XmlTextReader Hack

  • Thread starter Thread starter Guest
  • Start date Start date
G

Guest

I am trying to use an XmlTextReader to retrieve data. I need to use an
XmlTextReader because it is faster than using an XmlDocument.

I have found an inelegant way of retrieving each item's title and
description using string methods. See my code below. I would like to know how
I can retrieve the <title> and <description> nodes more directly using the
methods of the XmlTextReader.

My xml file looks somthing like:
<items>
<item><title>Title 1</title><description>Description 1</description></item>
<item><title>Title 2</title><description>Description 2</description></item>
</items>

My Hack:
XmlTextReader xmlTextReader = new XmlTextReader(myXmlUrl);

while(xmlTextReader.Read())
{
if(xmlTextReader.NodeType == XmlNodeType.Element && xmlTextReader.Name ==
"item" )
{
string itemContent = xmlTextReader.ReadOuterXml();
int headlineStart = itemContent.IndexOf("<title>") + "<title>".Length;
headlineLength = itemContent.IndexOf("</title>") - headlineStart;
descriptStart = itemContent.IndexOf("<description>") +
"<description>".Length;
int descriptLength = itemContent.IndexOf("</description>") - descriptStart;
string headline = itemContent.Substring(headlineStart,
headlineLength);
string description = itemContent.Substring(descriptStart, descriptLength);

Response.Write(headline + "<br>" + description + "<br><br>");
}

Many thanks,

CR
 
String manipulation here is a bit messy, but works (I guess);

Personally, I use a bespoke XmlReader-based approach for this that uses a
custom iterator (so only has one "row" in memory at once); I tell it the
name of the parent nodes ("item" in this case) and each *direct* child
("title" and "description"), and it returns each row as an array matching
what I passed it. It copes with parents at different levels, children in any
order, and elements and attributes (children) - e.g.

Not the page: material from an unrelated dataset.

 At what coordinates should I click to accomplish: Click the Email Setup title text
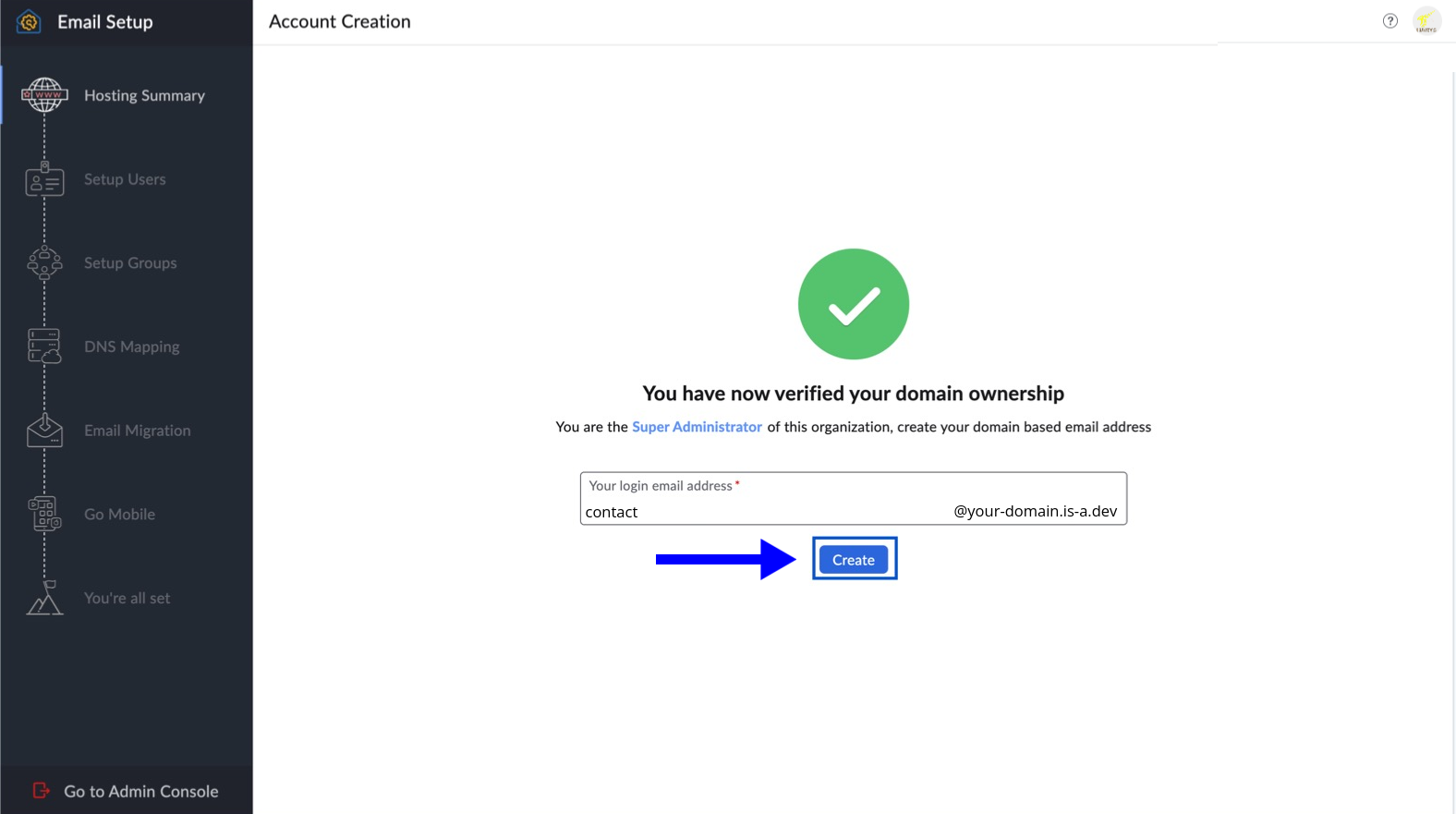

foreach(string[] fields in reader.ReadElements("item", "title",
"description")) {
// title is fields[0], description is fields[1]
}

I can post / e-mail the source if you are interested, but it is a bit
long... but it shows a different way to do it (without the strings).

Or you can do it manually in about 20 ways...

Let me know if you want me to post it

Marc
 
Hi Marc, thanks for your help.

When i tried what you suggested though, i get the error,
"'System.Xml.XmlTextReader' does not contain a definition for 'ReadElements'"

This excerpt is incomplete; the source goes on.